Doubtless, given the predicament we are in, everybody can do their bit. Who knows the difference the bit can make?

Starting from with the bathroom

It may seem incredible that the seemingly inconsequential task of renovating the bathroom can reduce your water bill and play a bit in managing the depleting water resources. Construction Review refers to expert views to compile some of the most practical ways to reduce wasteful water consumption in the bathroom. Ringing a few water-efficient changes in the bathroom can make a big difference. The idea is to rein in on water guzzlers.

Substantial financial upside

Raymond Oliver of sanitary-ware and tile manufacturer, Roca, says that, just upgrading to a more water-efficient toilet can save an average family up to 41 500 litres of water per year. “In fact, contrary to what many people think, implementing water efficient measures does not cost an arm and a leg, when long-term benefits are factored in,” he adds.

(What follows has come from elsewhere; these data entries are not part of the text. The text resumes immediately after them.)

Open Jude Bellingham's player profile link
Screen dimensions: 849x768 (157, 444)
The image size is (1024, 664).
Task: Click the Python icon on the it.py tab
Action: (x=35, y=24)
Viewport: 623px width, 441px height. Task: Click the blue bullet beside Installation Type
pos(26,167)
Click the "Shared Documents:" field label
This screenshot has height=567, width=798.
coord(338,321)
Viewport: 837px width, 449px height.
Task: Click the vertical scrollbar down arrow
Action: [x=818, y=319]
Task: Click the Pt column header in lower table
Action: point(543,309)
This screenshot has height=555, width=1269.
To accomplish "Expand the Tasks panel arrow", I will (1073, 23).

“Up-fitting your faucets, fixtures and toilets to more efficient and eco-friendly options can be one of the most frugal updates you can make to your home, but one with serious financial up sides – with regards to savings on utility bills, as well as increasing the resale of your home,” he affirms.

Water-efficient options

Sustainable Build, a UK-based green building research entity that focuses on green building practices, has compiled interesting options that can be explored.

  • Older Toilets

Replacing an order toilet with a modern toilet can result in saving as much as two litres. New low-water toilets that use only two to four litres can be considered.  Moreover, Oliver proposes, fitting a water ‘hippo’ device to the cistern. The amount of space it uses cuts down on the amount of water that the cistern can hold so it reduces water use with every flush.

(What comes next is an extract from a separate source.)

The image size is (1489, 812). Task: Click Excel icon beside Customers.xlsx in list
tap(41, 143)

  • Water Saving Showerheads

You can replace your water-guzzling showers with water saving shower heads. Flow restrictors that aerate the water without compromising the feel of a sufficient flow are a standard.

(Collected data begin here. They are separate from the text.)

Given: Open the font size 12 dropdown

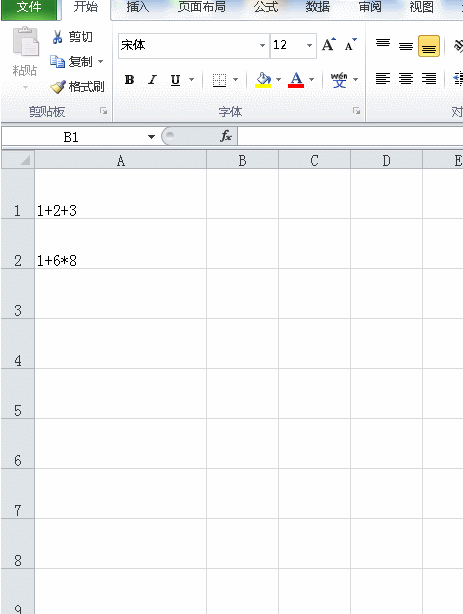Looking at the screenshot, I should (309, 45).
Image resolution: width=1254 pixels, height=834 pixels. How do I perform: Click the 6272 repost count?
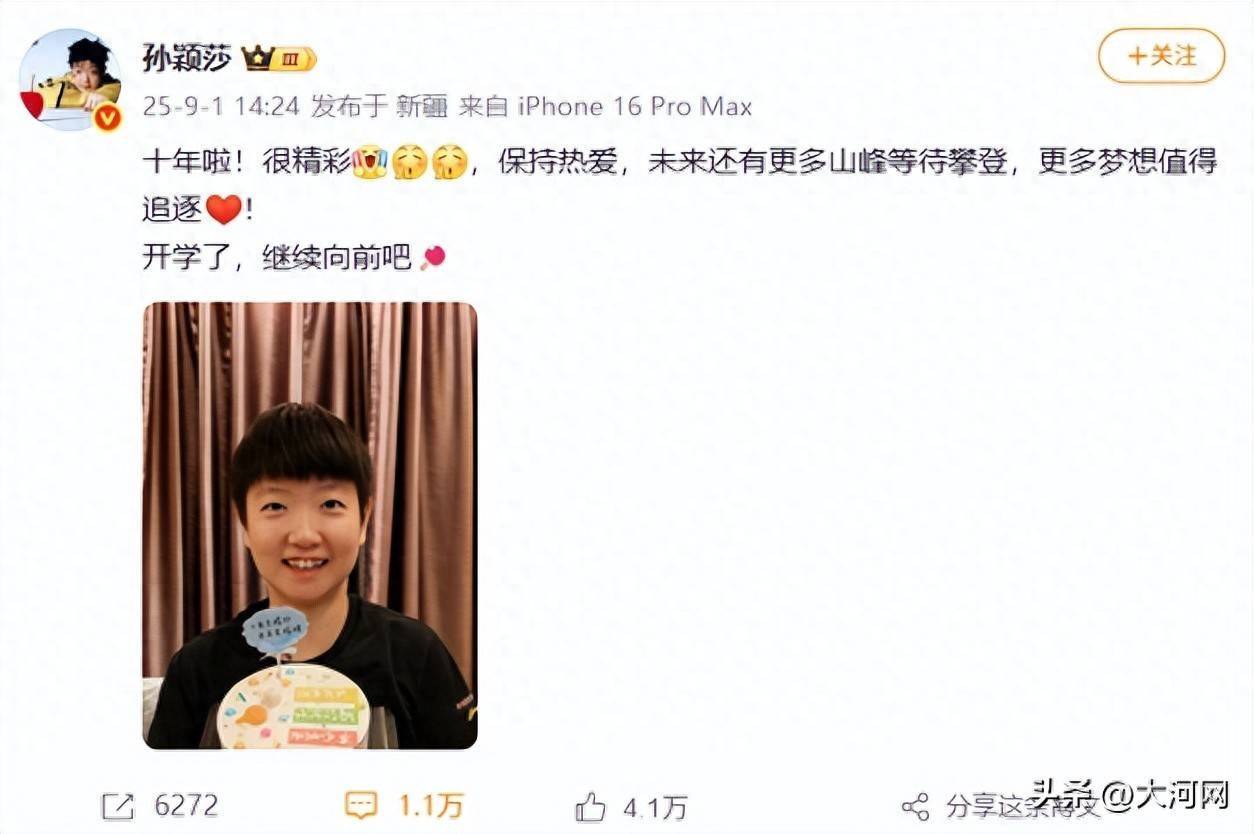tap(186, 806)
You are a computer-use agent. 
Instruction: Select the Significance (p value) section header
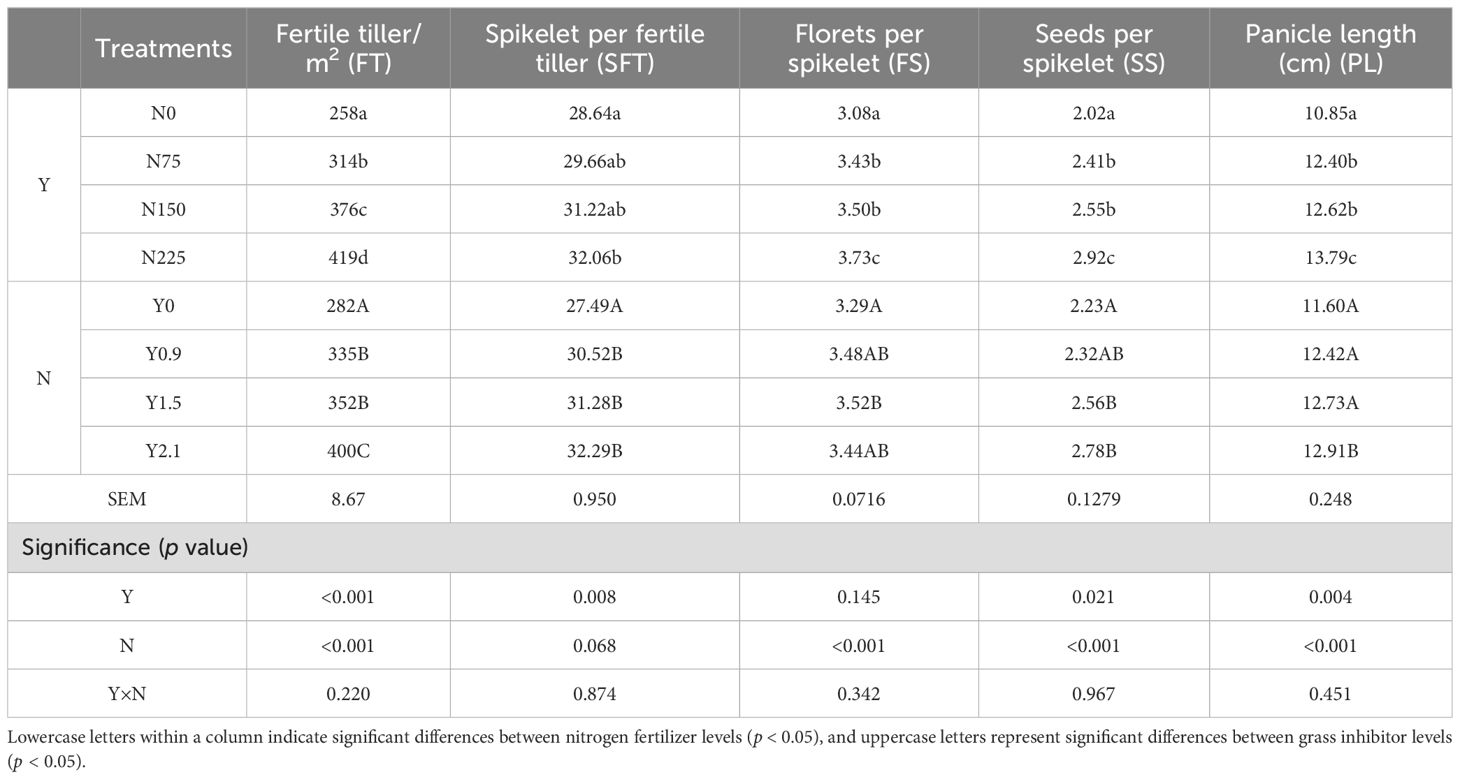pos(135,548)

If you need to install a new shower, you can go for an electric shower as it only heats the water it needs.

  • Choosing a new Bath

If you are replacing your bath, choose shapes that use a lot less water. However, the ‘economical’ shape in isolation won’t just suffice.  In actual fact, it requires the end-user’s discipline – don’t allow the bath to overfill.

  • Grey water system

Installing a grey water system enables water from the shower or bath to be re-used for toilet flushing.

  • Rainwater tank system

Installing a water tank system is another option that can be considered. Another option is a rainwater tank system which collects and filters rainwater to use in toilet flushing or for garden use.

  • Taps

Most people don’t understand that taps use huge volumes of water. In fact, taps are the biggest consumers of water second only to toilets. At full flow, a tap can use six litres of water every minute.

Alternatively, investing in eco-taps, which have a lower-flow, can cut water usage significantly. For instance, in new taps a gentle lift can cut water flow by 50%.

Overall, vitally, making a bathroom water-efficient can result in substantial savings in utility bills, in addition to ensuring that we continue accessing the precious water resource in the coming years.